Борьба с «вольными и гулящими» стала частью целой системы борьбы с бегством. Естественно, что эта борьба имела давние традиции еще в допетровский период. Но мы опять не можем не отметить многих количественных и качественных перемен, происшедших в ходе реформ и в связи с ними. Суть перемен состояла не только в усилении практических мер по борьбе с побегами, но в изменении подхода законодателя к оценке этого распространенного социального явления. Как писала Е. И. Заозерская, «под бегством стали подразумевать вообще уход без разрешения всех тех, кто находился в тягле или крепостной зависимости, а в таком положении была вся масса крестьянства и посадского населения, особенно со времени введения подушного обложения. Так как подобный уход, по мере его роста, задевал фискальные интересы феодального государства и интересы господствующего класса, он все более инкриминировался, что и выражалось самим названием „бегство“, „беглый“, то есть нарушитель порядка. Сами же виновные лица обычно называли акт ухода словами „сшол“, „сошел“, „ушел“». Как отмечает исследователь, эти термины как бы подчеркивали момент передвижения крестьянина без того одиозного характера, которое придавалось термину «беглый», «бежал» и т. д.

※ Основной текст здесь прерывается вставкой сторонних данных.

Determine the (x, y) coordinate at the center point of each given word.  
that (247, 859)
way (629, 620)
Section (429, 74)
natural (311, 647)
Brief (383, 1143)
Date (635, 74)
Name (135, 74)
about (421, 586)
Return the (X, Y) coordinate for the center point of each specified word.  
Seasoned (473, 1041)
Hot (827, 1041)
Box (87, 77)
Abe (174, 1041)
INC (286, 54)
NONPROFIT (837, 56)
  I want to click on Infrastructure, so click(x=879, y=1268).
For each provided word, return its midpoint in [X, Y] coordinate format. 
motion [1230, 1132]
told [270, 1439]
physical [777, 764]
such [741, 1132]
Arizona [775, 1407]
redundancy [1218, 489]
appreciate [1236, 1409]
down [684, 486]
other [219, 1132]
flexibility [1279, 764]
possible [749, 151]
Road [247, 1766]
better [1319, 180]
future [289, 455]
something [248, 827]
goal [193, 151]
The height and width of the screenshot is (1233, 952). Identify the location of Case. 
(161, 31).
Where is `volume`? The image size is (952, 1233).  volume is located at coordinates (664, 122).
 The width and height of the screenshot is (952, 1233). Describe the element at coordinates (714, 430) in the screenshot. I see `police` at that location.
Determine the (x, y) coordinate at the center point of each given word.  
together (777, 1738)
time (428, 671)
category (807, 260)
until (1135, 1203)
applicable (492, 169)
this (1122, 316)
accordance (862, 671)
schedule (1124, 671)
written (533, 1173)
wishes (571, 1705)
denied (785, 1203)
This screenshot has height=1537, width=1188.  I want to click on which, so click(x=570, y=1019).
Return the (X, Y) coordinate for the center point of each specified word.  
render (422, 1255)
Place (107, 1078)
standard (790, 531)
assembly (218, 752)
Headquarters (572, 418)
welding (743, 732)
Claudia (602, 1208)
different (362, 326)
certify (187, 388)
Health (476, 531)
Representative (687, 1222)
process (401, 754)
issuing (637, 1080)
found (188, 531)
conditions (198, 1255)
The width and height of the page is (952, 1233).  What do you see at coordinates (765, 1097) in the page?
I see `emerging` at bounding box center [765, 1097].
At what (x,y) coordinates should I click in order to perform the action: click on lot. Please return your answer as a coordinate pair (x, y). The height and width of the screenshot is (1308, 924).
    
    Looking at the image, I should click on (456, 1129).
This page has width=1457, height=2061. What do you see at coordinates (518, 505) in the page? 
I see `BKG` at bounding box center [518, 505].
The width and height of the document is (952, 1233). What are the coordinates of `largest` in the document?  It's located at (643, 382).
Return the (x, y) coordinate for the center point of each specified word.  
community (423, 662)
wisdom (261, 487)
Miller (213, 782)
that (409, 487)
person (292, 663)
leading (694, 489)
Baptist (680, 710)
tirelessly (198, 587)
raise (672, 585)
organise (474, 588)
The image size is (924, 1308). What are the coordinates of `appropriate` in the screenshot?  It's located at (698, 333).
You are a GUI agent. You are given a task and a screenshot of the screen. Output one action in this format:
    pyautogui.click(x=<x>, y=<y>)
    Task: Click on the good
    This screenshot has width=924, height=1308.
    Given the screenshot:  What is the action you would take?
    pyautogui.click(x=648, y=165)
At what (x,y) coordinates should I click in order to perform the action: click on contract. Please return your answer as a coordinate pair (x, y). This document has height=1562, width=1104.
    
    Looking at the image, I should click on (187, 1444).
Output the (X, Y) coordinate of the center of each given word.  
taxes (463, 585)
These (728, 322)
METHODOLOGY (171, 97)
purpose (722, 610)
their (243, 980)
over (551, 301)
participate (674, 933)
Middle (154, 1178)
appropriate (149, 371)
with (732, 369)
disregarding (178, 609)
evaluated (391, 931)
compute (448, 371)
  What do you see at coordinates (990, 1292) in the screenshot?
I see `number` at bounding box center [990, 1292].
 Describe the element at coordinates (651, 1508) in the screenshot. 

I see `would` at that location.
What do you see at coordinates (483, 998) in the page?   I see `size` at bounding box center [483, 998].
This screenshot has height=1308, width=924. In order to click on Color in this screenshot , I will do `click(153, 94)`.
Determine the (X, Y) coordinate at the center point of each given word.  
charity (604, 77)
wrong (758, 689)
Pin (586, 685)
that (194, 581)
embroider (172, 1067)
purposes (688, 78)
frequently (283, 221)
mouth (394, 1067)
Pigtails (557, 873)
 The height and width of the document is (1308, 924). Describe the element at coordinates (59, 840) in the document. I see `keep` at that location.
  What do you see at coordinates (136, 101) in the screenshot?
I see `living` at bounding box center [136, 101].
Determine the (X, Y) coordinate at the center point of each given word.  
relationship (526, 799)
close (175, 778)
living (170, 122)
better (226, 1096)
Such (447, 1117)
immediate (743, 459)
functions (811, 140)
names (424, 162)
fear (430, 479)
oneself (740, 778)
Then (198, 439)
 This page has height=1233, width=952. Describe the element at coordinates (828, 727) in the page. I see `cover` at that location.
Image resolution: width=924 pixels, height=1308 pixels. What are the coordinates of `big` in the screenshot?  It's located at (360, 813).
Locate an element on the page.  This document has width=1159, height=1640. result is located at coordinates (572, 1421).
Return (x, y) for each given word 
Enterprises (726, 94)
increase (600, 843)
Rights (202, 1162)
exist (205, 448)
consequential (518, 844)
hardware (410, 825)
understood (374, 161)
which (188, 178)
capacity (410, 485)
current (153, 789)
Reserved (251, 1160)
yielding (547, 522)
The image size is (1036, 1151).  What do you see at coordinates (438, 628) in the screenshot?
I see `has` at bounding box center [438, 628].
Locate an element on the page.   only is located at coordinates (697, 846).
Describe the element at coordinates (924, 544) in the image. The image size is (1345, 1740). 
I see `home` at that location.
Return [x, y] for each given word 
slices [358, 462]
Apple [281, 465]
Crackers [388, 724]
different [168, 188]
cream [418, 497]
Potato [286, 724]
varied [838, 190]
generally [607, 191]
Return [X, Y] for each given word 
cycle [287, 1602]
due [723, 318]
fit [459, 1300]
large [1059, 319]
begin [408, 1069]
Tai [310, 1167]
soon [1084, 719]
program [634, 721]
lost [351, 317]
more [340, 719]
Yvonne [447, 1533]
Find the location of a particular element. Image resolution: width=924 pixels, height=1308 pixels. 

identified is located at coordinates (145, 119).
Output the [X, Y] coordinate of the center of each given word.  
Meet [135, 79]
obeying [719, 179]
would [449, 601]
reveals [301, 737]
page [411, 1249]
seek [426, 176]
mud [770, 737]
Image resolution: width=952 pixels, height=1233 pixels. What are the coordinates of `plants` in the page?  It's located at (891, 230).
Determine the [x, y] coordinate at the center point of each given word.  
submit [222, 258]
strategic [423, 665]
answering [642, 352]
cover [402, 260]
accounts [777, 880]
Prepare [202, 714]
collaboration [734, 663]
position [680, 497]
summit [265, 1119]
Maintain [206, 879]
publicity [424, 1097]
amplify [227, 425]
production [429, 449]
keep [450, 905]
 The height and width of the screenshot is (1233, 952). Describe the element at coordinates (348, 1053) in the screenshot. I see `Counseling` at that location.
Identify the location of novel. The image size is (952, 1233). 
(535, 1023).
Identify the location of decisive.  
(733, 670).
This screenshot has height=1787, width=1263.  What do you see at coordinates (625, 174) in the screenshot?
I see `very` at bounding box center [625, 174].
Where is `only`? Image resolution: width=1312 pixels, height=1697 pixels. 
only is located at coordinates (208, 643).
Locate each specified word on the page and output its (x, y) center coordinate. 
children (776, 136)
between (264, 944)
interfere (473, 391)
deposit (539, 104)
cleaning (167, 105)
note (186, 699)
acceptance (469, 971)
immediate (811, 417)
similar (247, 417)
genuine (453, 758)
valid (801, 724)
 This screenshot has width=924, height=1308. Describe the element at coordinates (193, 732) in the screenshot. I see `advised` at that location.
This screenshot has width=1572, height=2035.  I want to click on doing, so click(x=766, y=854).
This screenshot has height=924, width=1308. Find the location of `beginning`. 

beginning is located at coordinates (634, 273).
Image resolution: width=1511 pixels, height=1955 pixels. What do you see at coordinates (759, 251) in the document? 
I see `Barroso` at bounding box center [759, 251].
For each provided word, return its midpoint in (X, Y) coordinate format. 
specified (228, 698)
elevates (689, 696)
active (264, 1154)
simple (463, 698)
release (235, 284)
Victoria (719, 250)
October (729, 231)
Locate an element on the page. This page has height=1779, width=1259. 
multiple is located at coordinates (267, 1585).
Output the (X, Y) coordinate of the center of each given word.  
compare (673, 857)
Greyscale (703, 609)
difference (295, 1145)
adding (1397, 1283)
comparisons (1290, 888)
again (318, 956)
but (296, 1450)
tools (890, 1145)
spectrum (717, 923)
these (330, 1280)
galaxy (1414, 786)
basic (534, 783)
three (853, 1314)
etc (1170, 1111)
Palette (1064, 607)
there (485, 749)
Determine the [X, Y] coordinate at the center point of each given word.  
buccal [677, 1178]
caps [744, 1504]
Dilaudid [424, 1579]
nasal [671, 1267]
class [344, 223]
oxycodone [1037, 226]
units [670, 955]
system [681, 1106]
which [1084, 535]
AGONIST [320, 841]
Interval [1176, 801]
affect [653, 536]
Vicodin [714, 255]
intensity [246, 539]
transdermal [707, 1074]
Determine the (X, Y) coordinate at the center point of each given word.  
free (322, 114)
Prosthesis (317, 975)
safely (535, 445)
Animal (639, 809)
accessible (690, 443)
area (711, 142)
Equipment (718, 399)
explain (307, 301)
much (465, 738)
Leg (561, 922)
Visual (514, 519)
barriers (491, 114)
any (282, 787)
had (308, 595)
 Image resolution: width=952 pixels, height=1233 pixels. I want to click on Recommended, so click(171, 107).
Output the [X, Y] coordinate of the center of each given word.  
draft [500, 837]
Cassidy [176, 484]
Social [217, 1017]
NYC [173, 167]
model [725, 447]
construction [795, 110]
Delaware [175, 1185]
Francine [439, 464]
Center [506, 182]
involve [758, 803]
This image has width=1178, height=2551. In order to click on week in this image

Столь расширительное толкование бегства отражало новое направление политики, ставшее преобладающим во времена оформления «регулярного» государства Петра, точнее – с начала податной реформы, подушной переписи и ревизии, использованных, как мы видели, для наведения нового социального порядка в стране, в том числе и для борьбы с бегством.
Здесь выделим самый важный момент. В XVII – начале XVIII века борьба с бегством велась с помощью отправки в места расселения беглых специальных экспедиций так называемых «сыщиков» (вспомним, с чего началось восстание Булавина), которые, прибыв в определенный район, вылавливали беглых, преимущественно владельческих, крестьян и отправляли их на прежнее место жительства. Подчас сами владельцы беглых крестьян были вынуждены заниматься сыском и, найдя, подавать властям челобитные с требованием содействовать возвращению беглых. В годы Северной войны правительство не имело возможности уделять этому много внимания. Кроме того, потребность в рабочих руках на заводах, стройках, в армии и на флоте приводила к тому, что власти смотрели на бегство сквозь пальцы. Тем выразительнее кажутся перемены в политике правительства Петра начиная с 1721 года, когда был издан ряд законов, ужесточивших борьбу с бегством по сравнению с предшествующим периодом. Особенно важен закон от 1 февраля 1721 года, разработанный при активном участии самого царя. Им устанавливался четкий срок для вывоза всех беглых: полтора года с момента опубликования указа. Был резко расширен контингент тех, кого считали беглыми, – к их числу были отнесены зятья беглых, даже если сами по себе они ниоткуда не бежали и жили отдельно от тестя. Этой нормы, кстати, не знало право XVII века. Указ вдвое увеличивал штраф за невывоз беглых в срок и вводил телесные наказания и ссылку на галеры старост и приказчиков, виновных в утайке беглых.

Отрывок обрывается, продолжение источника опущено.